Fichte aus Zürich. Mehrfamilienhaus in Speicher AR.

Stadt und Land sind bisweilen zwei ganz verschiedene Welten, doch mit den richtigen Brückenbauern können sie sich einander annähern und spannende Begegnungen auslösen. Bestes Beispiel ist das Wohnhaus im appenzellischen Speicher. Mit seiner urbanen Architektur positioniert sich das Gebäude selbstbewusst im ländlichen Umfeld – mit beeindruckendem Resultat.


Das für die prägnanten Holzfassaden verwendete Fichtenholz stammt aus Zürcher Wäldern – und schlägt damit eine Brücke, die auch jene Frau kennt, die in einer der Wohnungen lebt.
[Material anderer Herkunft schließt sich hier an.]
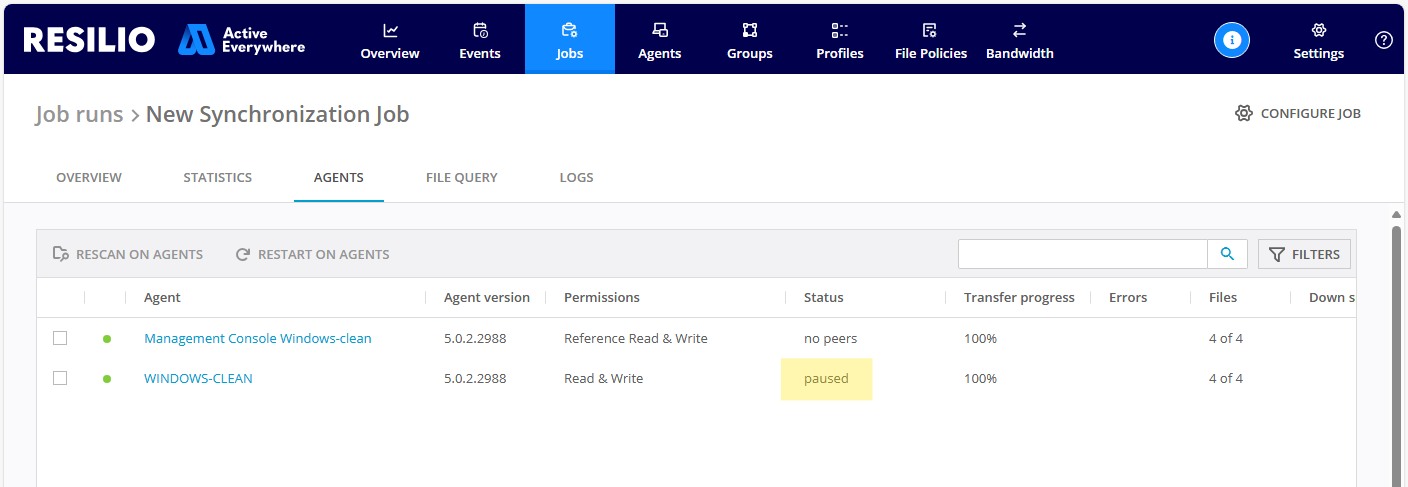Open the Overview chart icon in navbar
The width and height of the screenshot is (1408, 487).
click(390, 31)
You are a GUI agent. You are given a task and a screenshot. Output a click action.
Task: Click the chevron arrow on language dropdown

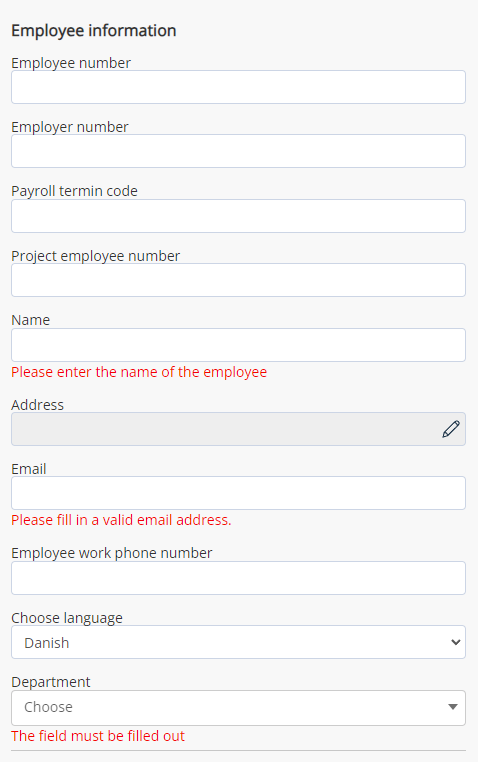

Die gebürtige Ausserrhoderin hat in Zürich studiert, arbeitet nach wie vor im pulsierenden Zentrum an der Limmat, doch ihr Zuhause hat sie in den Hügeln des heimatlichen Appenzellerlandes gefunden – in jenem Haus, das wie sie selbst die Unterschiede zwischen Stadt und Land verwischen lässt.